When testing the training step, not only is it important to be able to execute it without errors, but also validate gradient computations, loss and metrics expected values, dropout, normalization layers, even the model design itself, memory leaks. All these areas involve a complex analysis of the code.

Dry/test runs

Given the nature of machine learning models, even after all the previous discussed tests, one still needs to execute a dry run to assert the correct integration between training, dataset and expected results.

The two recommended runs are:

A dataset Run

Confirm the structure of the training/validation/test datasets, such as the correct type of input data (JPG, PNG), the correct representation (RGB), labels matching the inputs, the shape of the inputs, etc.

A practical implementation is recording the diverse information from the images, by loading image by image, to a data frame to visualize the distribution. Perhaps a bunch of images are in an incorrect PNG format while the rest are in a JPEG.

A training run

A well designed model should be able to overfit a small subset of data. Gather a few samples (10) and run the training script. This not only grants information about the design of the model, but also validates the correct running of the training script. Metrics should also output results according to the training.

Debug training

Debug training goes beyond prevent errors in the execution of the training step, and focus more on the results of the model. A certain debugging approach prevalent in classification problems is to contrast class predictions made by the model, and class labels annotated in the dataset.

Often incorrect labeled data could sneak in our datasets. In these situations models tend to predict a higher confidence for the incorrect class. By debugging the predictions contrasting the label from the dataset and the predictions of the model, one can often encounter incorrect labeled data in datasets.

Experiment tracking

Experiment tracking can be considered as part of the testing or debugging of a ml project. It involves the testing of different hyper-parameters, such as the learning, rate, the number of layers, the strength of the regularization, etc; and the choose of various components, like the type of optimizer, normalization or activation layers, design decisions, replace pooling layers with stride convolutions to reduce spatial dimensionality, etc.

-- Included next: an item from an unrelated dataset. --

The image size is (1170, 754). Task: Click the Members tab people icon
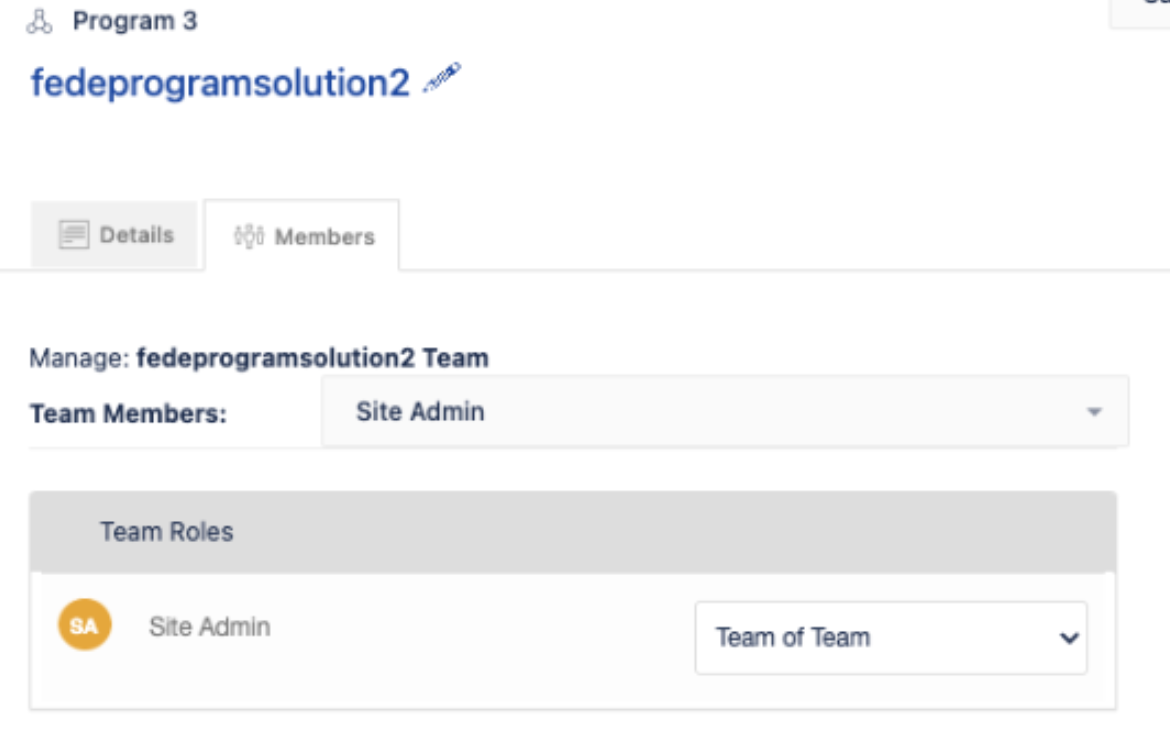tap(249, 236)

Seeking the best design requires ablations studies where components are added or removed to measure their impact in the final metrics. Ablations studies should not only measure the response quality of the model, but also the response time, the size of the model and the complexity of the later.

One can follow the next approach: First train the model with all its components. Then remove components, one at a time, using at least 3 different fixed random seeds. Leave the same hyper-parameters and train. Finally compute the mean of the metrics, loss to obtain the best version of the model, with our without certain components.

Often certain components require a change in the hyper-parameters to perform better, or are sensitive to random seeds. For instance batch normalization layers benefit from a larger batch size. In these situations, further tests could be required (non change vs change in hyper-parameters).

A must is the implementation of a logger tool, like weights and biasses to record all the different experiments easily.